Abstract:In large-scale content recommendation systems, retrieval serves as the initial stage in the pipeline, responsible for selecting thousands of candidate items from billions of options to pass on to ranking modules. Traditionally, the dominant retrieval method has been Embedding-Based Retrieval (EBR) using a Deep Neural Network (DNN) dual-tower structure. However, applying transformer in retrieval tasks has been the focus of recent research, though real-world industrial deployment still presents significant challenges. In this paper, we introduce KuaiFormer, a novel transformer-based retrieval framework deployed in a large-scale content recommendation system. KuaiFormer fundamentally redefines the retrieval process by shifting from conventional score estimation tasks (such as click-through rate estimate) to a transformer-driven Next Action Prediction paradigm.
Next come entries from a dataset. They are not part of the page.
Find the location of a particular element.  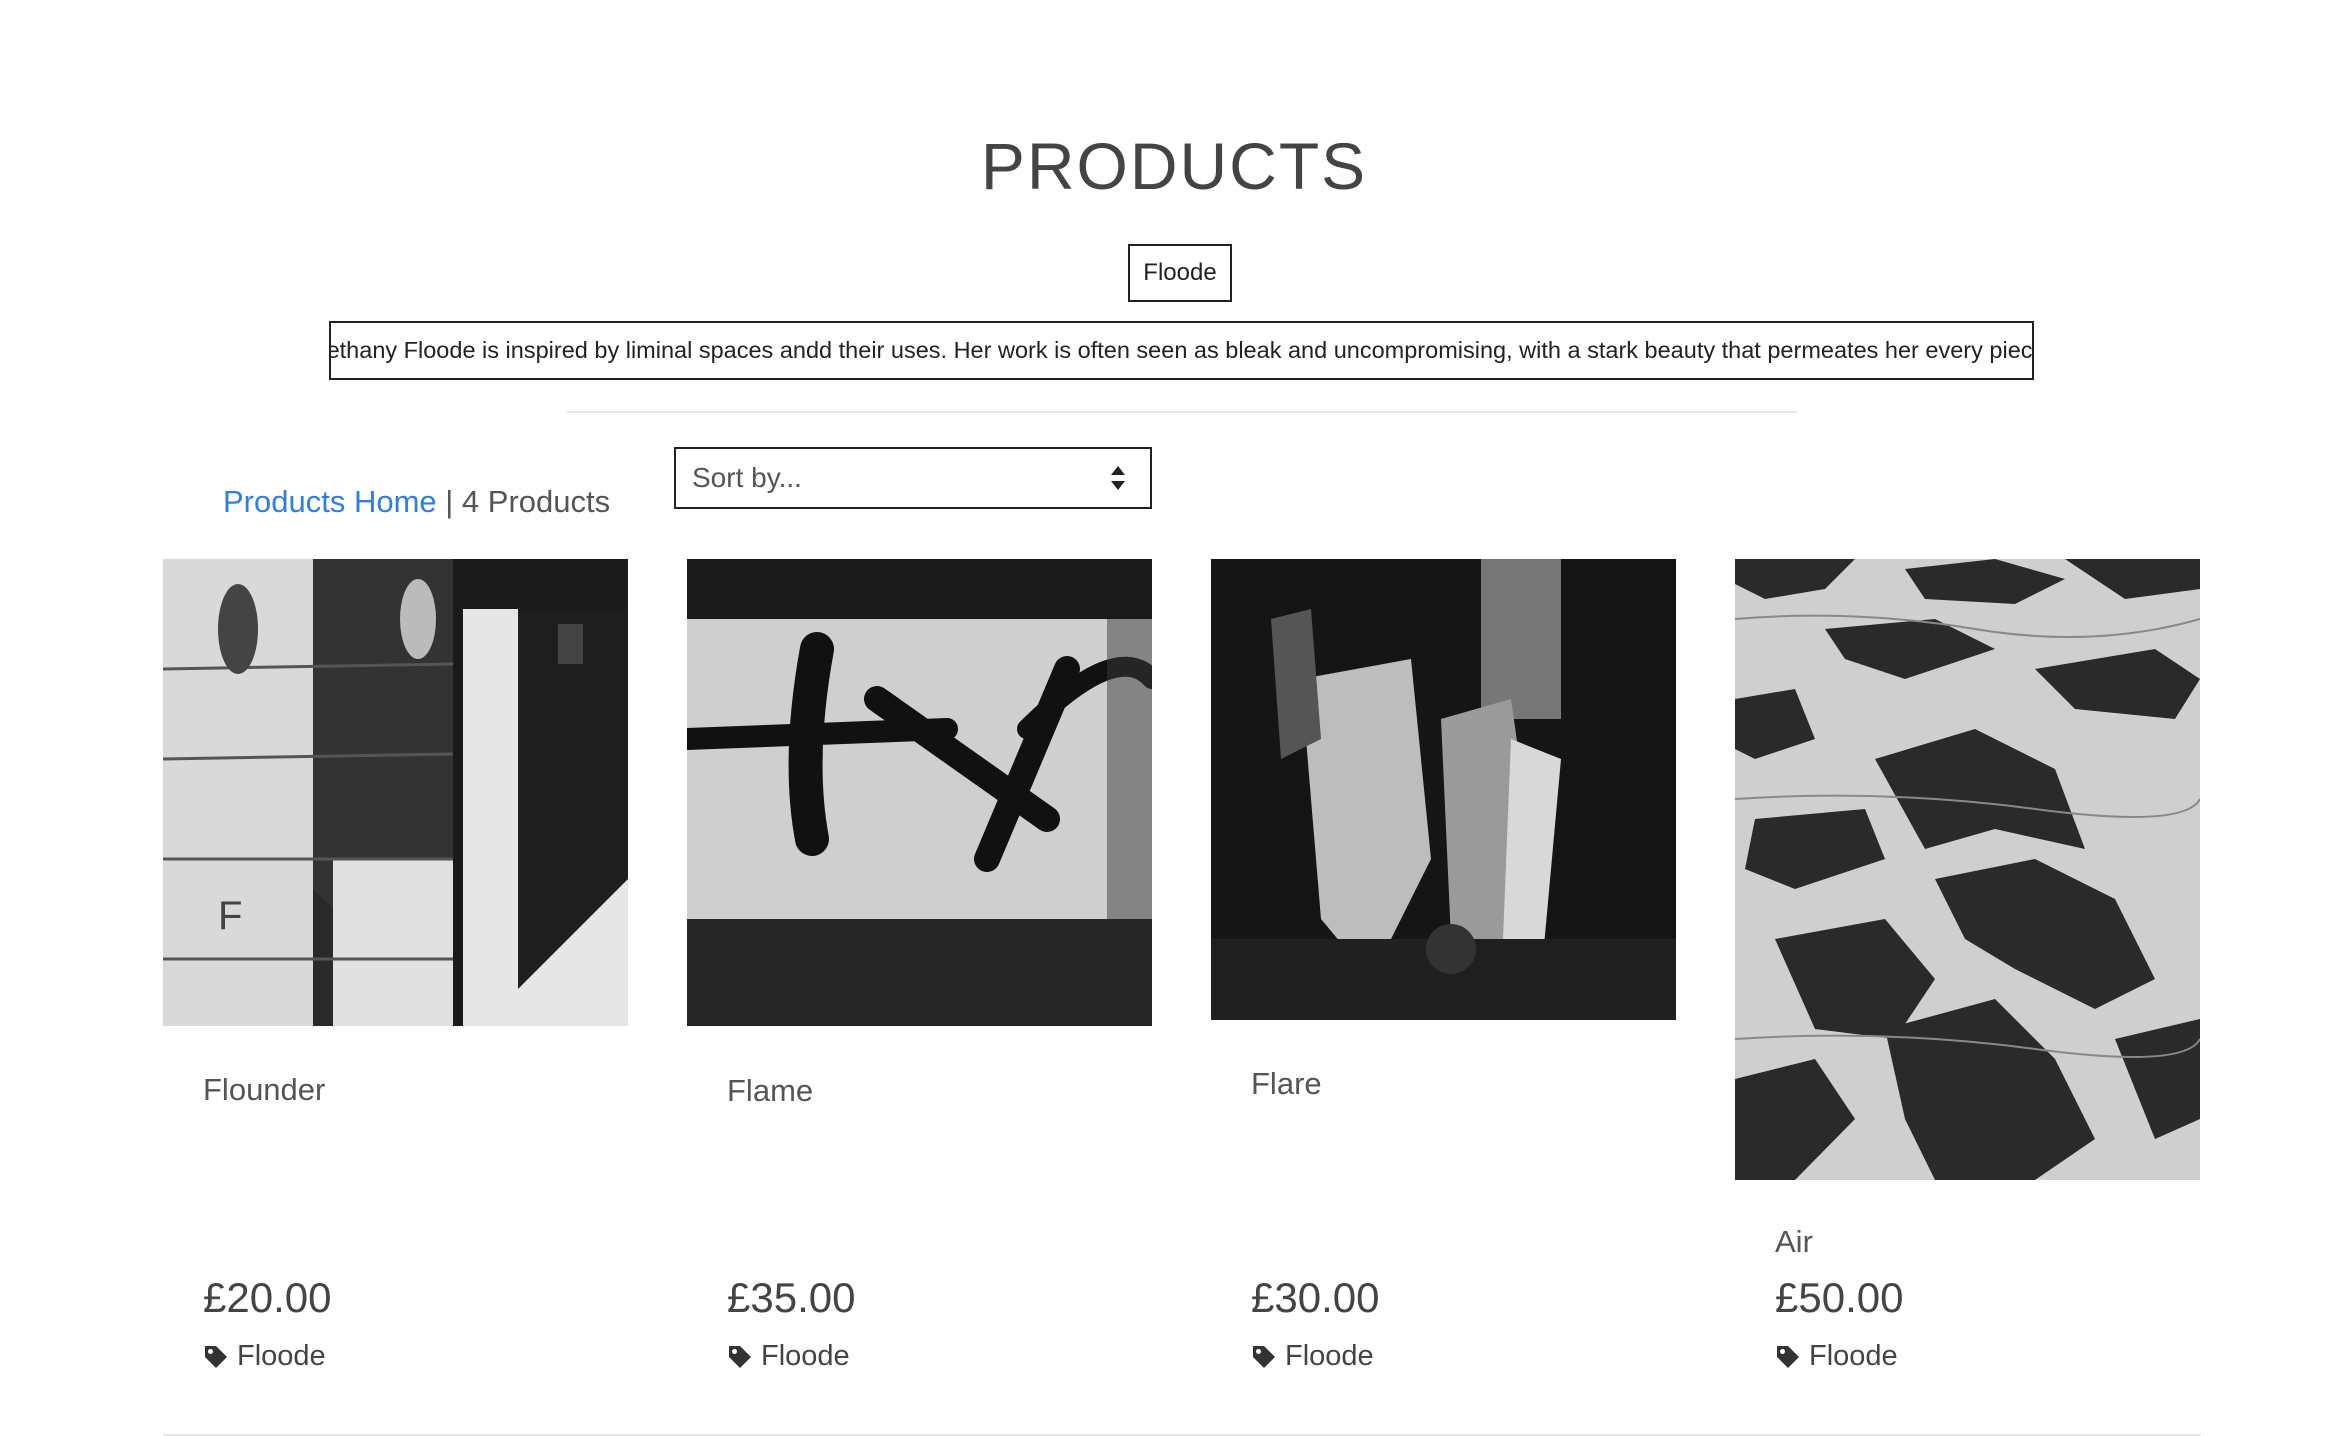

breadcrumb: Products Home | 4 Products is located at coordinates (416, 502).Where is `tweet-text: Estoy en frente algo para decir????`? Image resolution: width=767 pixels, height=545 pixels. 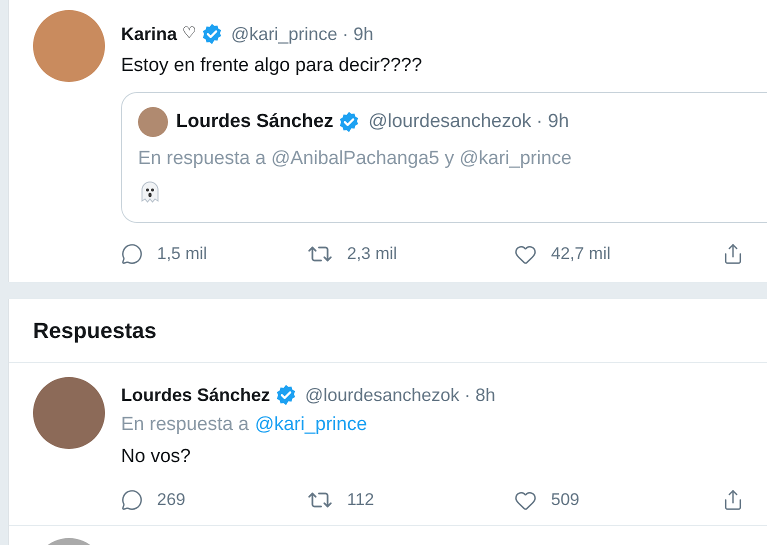
tweet-text: Estoy en frente algo para decir???? is located at coordinates (272, 66).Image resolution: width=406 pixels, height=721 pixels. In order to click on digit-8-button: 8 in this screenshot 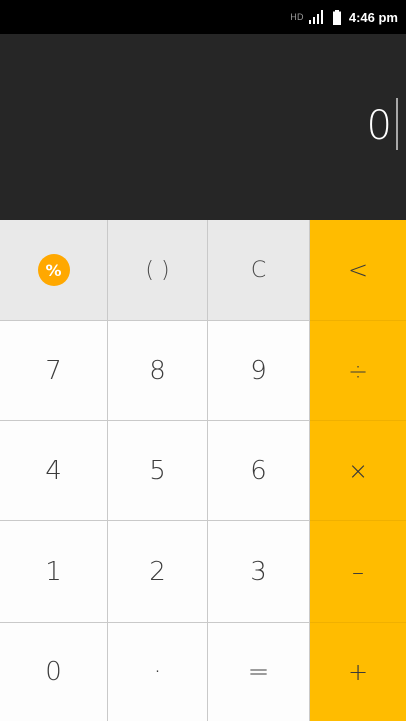, I will do `click(158, 371)`.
This shift enables more effective real-time interest acquisition and multi-interest extraction, significantly enhancing retrieval performance. KuaiFormer has been successfully integrated into Kuaishou App's short-video recommendation system since May 2024, serving over 400 million daily active users and resulting in a marked increase in average daily usage time of Kuaishou users. We provide insights into both the technical and business aspects of deploying transformer in large-scale recommendation systems, addressing practical challenges encountered during industrial implementation. Our findings offer valuable guidance for engineers and researchers aiming to leverage transformer models to optimize large-scale content recommendation systems.